Schon im Intro wird klar, dass die Namensänderung mehr als gerechtfertigt ist. Im Gegensatz zum Vorgänger wird im aktuellen Game nicht mehr auf Hinterhöfen gespielt sondern in opulenten Arenen. Die harten Jungs der NFL treten auch diesmal ohne Helm oder dicke Polsterung gegeneinander an und es geht nicht so taktisch zu, wie in einem regulären Football-Match.


In weniger als einer Sekunde wird er sich wünschen doch einen Helm aufgesetzt zu haben...

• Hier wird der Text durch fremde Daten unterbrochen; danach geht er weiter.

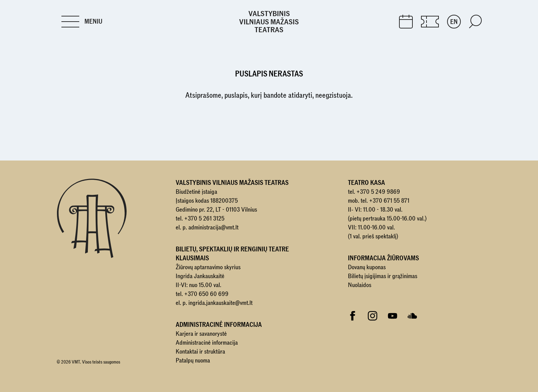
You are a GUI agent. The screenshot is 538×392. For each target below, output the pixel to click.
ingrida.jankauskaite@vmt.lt (220, 303)
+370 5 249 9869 (378, 192)
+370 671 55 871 (389, 201)
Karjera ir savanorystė (201, 334)
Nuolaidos (360, 285)
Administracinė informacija (207, 343)
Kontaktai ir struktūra (200, 352)
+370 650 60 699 (206, 294)
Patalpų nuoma (193, 360)
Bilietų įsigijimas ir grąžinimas (383, 276)
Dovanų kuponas (367, 267)
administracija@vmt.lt (213, 227)
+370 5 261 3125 (204, 218)
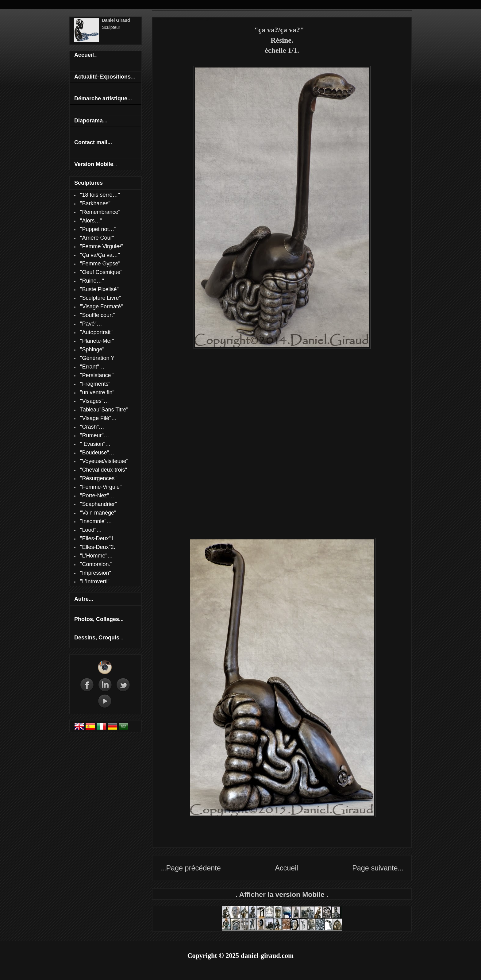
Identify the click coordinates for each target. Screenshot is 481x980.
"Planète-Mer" (97, 341)
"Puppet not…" (98, 229)
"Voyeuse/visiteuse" (104, 461)
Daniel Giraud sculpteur (240, 1)
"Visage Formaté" (102, 307)
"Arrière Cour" (97, 238)
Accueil (286, 868)
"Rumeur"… (95, 435)
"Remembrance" (100, 212)
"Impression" (95, 573)
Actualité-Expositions (102, 77)
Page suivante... (378, 868)
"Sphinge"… (95, 350)
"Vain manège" (98, 513)
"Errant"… (92, 367)
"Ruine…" (92, 281)
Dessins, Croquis (97, 638)
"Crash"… (92, 427)
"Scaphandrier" (98, 504)
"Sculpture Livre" (100, 298)
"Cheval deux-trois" (103, 470)
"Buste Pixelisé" (99, 289)
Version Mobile (94, 164)
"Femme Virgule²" (102, 247)
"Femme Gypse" (100, 264)
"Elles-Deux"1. (98, 538)
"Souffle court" (98, 315)
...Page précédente (190, 868)
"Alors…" (91, 221)
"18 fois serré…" (100, 195)
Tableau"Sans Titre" (104, 410)
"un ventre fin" (97, 392)
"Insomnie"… (96, 521)
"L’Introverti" (95, 581)
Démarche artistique (101, 99)
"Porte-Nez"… (97, 495)
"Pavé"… (91, 324)
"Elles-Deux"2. (98, 547)
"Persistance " (97, 375)
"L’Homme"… (97, 556)
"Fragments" (95, 384)
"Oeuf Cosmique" (101, 272)
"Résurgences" (98, 478)
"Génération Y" (98, 358)
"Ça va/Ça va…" (100, 255)
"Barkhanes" (95, 204)
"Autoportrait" (96, 332)
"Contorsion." (96, 564)
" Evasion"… (95, 444)
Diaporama (88, 121)
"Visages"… (95, 401)
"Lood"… (91, 530)
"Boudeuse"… (97, 453)
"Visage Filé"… (98, 418)
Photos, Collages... (99, 619)
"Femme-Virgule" (101, 487)
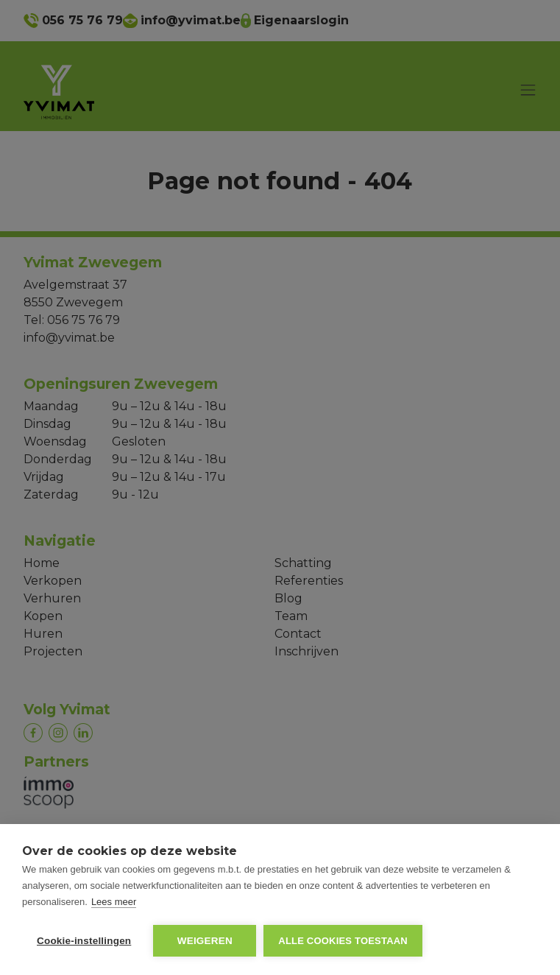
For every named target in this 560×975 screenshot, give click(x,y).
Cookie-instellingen (84, 940)
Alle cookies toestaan (343, 940)
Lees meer (113, 901)
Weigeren (205, 940)
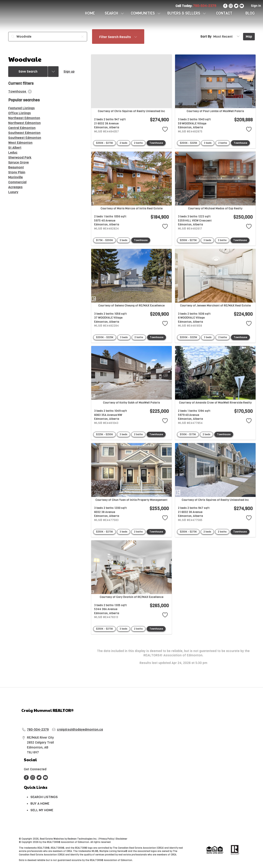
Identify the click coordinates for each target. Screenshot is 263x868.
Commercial (17, 182)
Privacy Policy (106, 839)
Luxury (13, 192)
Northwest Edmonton (24, 123)
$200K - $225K (189, 143)
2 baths (138, 143)
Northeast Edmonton (24, 118)
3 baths (222, 240)
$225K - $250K (104, 434)
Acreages (15, 187)
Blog (250, 13)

Der kürzeste Weg zum brutalen Kampf um das ovale Leder führt über den Menüpunkt “Jetzt Spielen“. Hier hat man die freie Wahl zwischen den altbekannten Teams und kann sich direkt ins Getümmel stürzen. Absolute Neulinge werden zwar zu Beginn immer noch etwas verwirrt sein, aber im Vergleich zu einer Partie Madden fällt der Einsteig extrem leicht. Sobald verstanden wurde, dass der Ball in die Endzone der gegnerischen Mannschaft gebracht werden muss, ist es nur noch ein kurzer Weg zum ersten Touchdown.

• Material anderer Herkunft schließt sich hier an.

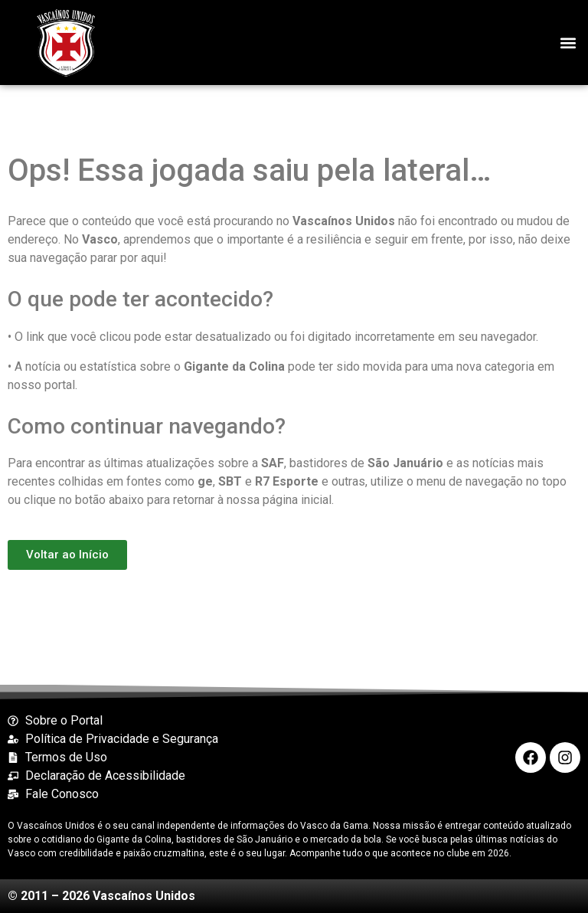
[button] (567, 42)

Wie es sich für Spiele aus der EA Sports Big-Reihe gehört, ist die Steuerung simpel. Vor jedem Spielzug darf man aus dem Playbook die Strategie für den nächsten Angriff oder die anstehende Verteidigung wählen. Das aus Linien, Punkten und Zonen bestehende Schaubild zu deuten ist auch schon die größte Herausforderung an das Zockerhirn. Während sich Madden-Fans darüber aufregen werden, dass hier eine recht überschaubare Anzahl an Taktiken geboten wird, dürften sich footballfremde Menschen über die Auswahl freuen. Während des eigentlichen Spiels gibt es nur wenig zu tun. Es wird gerannt, gepasst und versucht die Attacken der Gegner samt Ball unbeschadet zu überstehen, beziehungsweise die Konkurrenten zu Fall zu bringen, wenn man in der Defensive ist. Gelegentliche Spezialmanöver, wie das Ausweichen mit Hilfe der Mauer, die das gesamte Spielfeld umgibt, sorgen für das notwendige Minimum an Abwechslung.

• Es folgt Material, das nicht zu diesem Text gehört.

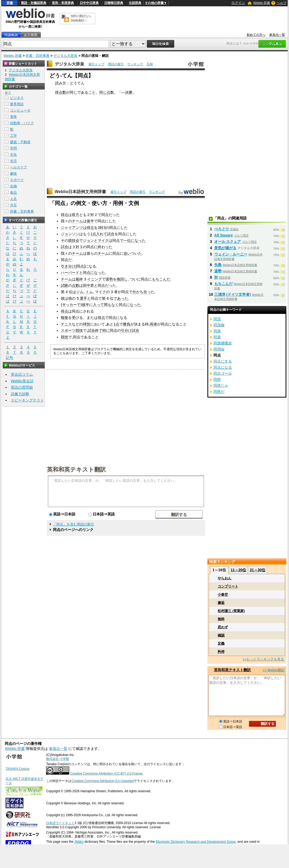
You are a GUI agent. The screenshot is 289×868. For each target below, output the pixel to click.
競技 (64, 337)
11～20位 (238, 570)
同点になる (223, 367)
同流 (217, 319)
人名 (13, 199)
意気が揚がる (225, 248)
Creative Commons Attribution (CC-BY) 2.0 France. (107, 773)
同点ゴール (223, 373)
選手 (83, 298)
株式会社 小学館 (57, 758)
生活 (13, 161)
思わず (223, 627)
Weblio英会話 (22, 381)
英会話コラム (22, 374)
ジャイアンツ (72, 227)
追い (127, 253)
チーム (77, 221)
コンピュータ (20, 110)
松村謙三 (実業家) (231, 611)
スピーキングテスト (27, 400)
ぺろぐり (222, 229)
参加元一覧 (277, 35)
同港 (217, 331)
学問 (13, 148)
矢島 (218, 265)
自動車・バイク (22, 123)
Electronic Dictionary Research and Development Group (196, 841)
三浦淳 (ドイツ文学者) (233, 294)
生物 (13, 186)
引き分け (68, 266)
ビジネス (17, 98)
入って (98, 305)
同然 (217, 379)
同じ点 (105, 92)
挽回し (122, 279)
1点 (93, 234)
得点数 (60, 92)
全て (8, 93)
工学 (13, 135)
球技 (87, 324)
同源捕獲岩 (223, 343)
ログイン (238, 3)
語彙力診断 (20, 394)
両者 (153, 324)
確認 (221, 635)
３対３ (77, 247)
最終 (79, 279)
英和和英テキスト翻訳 (76, 469)
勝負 (126, 324)
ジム (80, 292)
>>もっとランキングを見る (263, 659)
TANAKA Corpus (17, 769)
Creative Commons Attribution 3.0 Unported (103, 781)
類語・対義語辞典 (33, 3)
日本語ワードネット (60, 823)
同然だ (219, 392)
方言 (13, 205)
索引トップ (96, 64)
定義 (221, 643)
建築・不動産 (20, 142)
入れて (102, 234)
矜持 (221, 652)
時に (106, 330)
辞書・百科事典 (37, 56)
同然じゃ (221, 385)
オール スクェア (228, 242)
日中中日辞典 (89, 3)
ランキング (135, 64)
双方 (76, 215)
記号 (9, 358)
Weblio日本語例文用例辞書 (80, 191)
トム (89, 292)
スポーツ (17, 180)
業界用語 (17, 104)
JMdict (79, 841)
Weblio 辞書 (262, 3)
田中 (87, 285)
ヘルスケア (19, 167)
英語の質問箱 (22, 387)
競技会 (74, 240)
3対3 (102, 227)
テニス (66, 324)
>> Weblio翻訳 (273, 670)
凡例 (149, 64)
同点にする (223, 361)
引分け (126, 330)
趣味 (13, 174)
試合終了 (95, 330)
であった (121, 298)
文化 (13, 155)
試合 (111, 234)
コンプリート (228, 586)
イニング (94, 279)
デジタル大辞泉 (65, 56)
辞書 (10, 3)
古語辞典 (135, 3)
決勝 (129, 92)
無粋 (221, 619)
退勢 (109, 279)
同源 (217, 337)
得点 (64, 215)
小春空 (223, 594)
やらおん (224, 578)
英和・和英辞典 (63, 3)
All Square (224, 235)
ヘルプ (282, 3)
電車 (13, 117)
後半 (90, 221)
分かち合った (143, 292)
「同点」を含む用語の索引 (74, 524)
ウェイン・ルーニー (231, 254)
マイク (103, 240)
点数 (76, 285)
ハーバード (70, 273)
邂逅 (221, 602)
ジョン (88, 240)
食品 (13, 192)
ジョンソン (70, 234)
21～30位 (258, 570)
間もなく (111, 305)
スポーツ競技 (72, 330)
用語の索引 (116, 64)
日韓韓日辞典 (114, 3)
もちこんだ (161, 279)
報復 (64, 317)
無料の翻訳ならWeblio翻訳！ (81, 18)
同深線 (219, 325)
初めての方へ (256, 35)
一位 (127, 240)
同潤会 (219, 349)
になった (138, 240)
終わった (105, 247)
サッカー (69, 305)
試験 (64, 285)
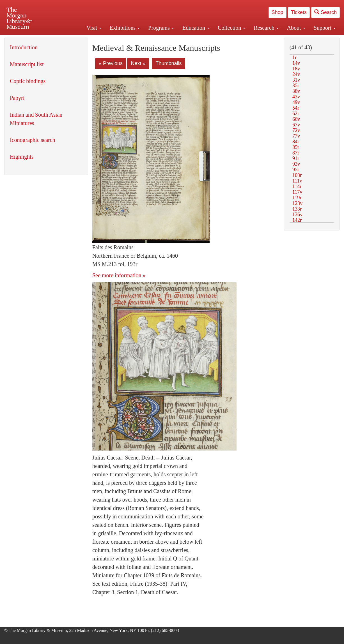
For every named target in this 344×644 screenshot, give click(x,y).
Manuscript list (27, 64)
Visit (94, 28)
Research (266, 28)
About (296, 28)
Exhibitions (125, 28)
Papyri (17, 98)
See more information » (119, 275)
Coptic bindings (27, 81)
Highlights (22, 157)
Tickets (299, 12)
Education (196, 28)
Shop (278, 12)
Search (325, 12)
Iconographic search (33, 140)
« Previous (111, 63)
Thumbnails (168, 63)
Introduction (24, 47)
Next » (138, 63)
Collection (231, 28)
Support (325, 28)
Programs (161, 28)
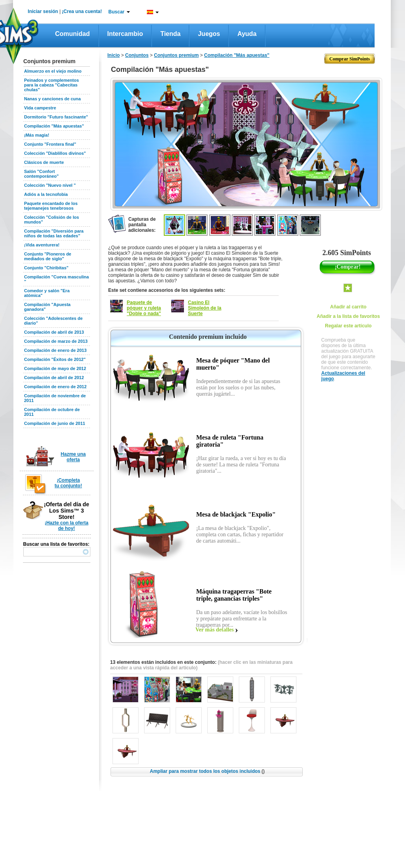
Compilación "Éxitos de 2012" (55, 359)
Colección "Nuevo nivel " (50, 185)
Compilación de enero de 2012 (55, 387)
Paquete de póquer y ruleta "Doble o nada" (144, 308)
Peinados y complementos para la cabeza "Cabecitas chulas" (51, 85)
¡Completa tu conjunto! (68, 483)
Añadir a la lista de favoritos (348, 316)
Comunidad (73, 34)
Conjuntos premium (176, 55)
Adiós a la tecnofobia (46, 194)
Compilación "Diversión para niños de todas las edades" (54, 233)
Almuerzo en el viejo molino (52, 71)
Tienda (170, 34)
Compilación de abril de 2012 (54, 378)
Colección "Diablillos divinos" (55, 153)
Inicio (113, 55)
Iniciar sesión (43, 11)
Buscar (116, 12)
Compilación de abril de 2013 (54, 332)
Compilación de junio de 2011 (54, 423)
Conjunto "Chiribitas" (46, 268)
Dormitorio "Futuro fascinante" (56, 117)
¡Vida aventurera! (42, 245)
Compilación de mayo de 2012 (55, 368)
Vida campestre (40, 108)
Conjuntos (137, 55)
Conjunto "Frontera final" (50, 144)
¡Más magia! (37, 135)
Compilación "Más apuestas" (54, 126)
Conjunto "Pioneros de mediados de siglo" (48, 256)
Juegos (209, 34)
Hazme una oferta (73, 457)
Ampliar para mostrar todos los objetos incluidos (207, 771)
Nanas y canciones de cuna (52, 99)
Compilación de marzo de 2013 (56, 341)
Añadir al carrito (348, 307)
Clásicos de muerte (44, 162)
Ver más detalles (214, 629)
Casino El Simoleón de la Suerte (204, 308)
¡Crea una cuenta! (82, 11)
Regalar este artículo (348, 326)
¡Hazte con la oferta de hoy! (66, 526)
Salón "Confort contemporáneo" (41, 174)
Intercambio (125, 34)
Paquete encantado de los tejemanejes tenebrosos (51, 206)
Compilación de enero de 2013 (55, 350)
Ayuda (247, 34)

Diese Männer wissen wie man feiert! Auf der NHL Tour dauern die Punkte-Parties oft länger als die voran gegangenen Spielzüge.


Schnell wird das größte Problem von NFL Tour überdeutlich. Obwohl die Steuerung gut von der Hand geht und kurzweiligen Spaß bietet, ist das Gameplay einfach nicht tiefgängig genug. Wer einen Teil der NFL Street- oder NBA Street-Serie gespielt hat, wird die Spezialmanöver, die mit Punkten belohnt werden, schmerzlich vermissen. EAs neuester Football-Streich wurde tatsächlich so stark simplifiziert, dass kaum noch etwas Nennenswertes übrig geblieben ist. Egal welcher Schwierigkeitsgrad eingestellt wurde, im Endeffekt führen immer die gleichen Aktionen zum Erfolg. Selbst die Möglichkeit durch Kicks mehr Unterhaltung in den tristen Sportleralltag zu bringen wurde verschenkt. Nach einem Touchdown gibt es zwar eine zusätzliche Chance auf Punkte, doch auch dieser Bonus-Angriff läuft nach dem bekannten Muster ab.

Für lang anhaltenden Spielspaß soll der Tour-Modus sorgen. Mit Hilfe eines sehr eingeschränkten Editors wird hier zunächst ein eigener Sportler gebastelt, der dann im ausgewählten Team zum Einsatz kommt. Natürlich folgt eine umfangreiche Saison an deren Ende das Finale samt Ruhm und Geld wartet. Schade nur, dass der selbst kreierte Sportler keinerlei Entwicklung durchmacht. Der junge Mann bleibt was seine Fähigkeiten betrifft genau so gut oder schlecht, wie er vor dem ersten Spiel war. Auch sonst fehlt dem Tour Modus jegliches Gefühl des Vorankommens, was der Langzeitmotivation neben dem simplen Spielprinzip einen weiterer Dämpfer versetzt. Lediglich kleinere Zusatz-Missionen, die in manchen Partien erfüllt werden müssen, liefern dem Controllerhalter einen Grund zum Weiterspielen.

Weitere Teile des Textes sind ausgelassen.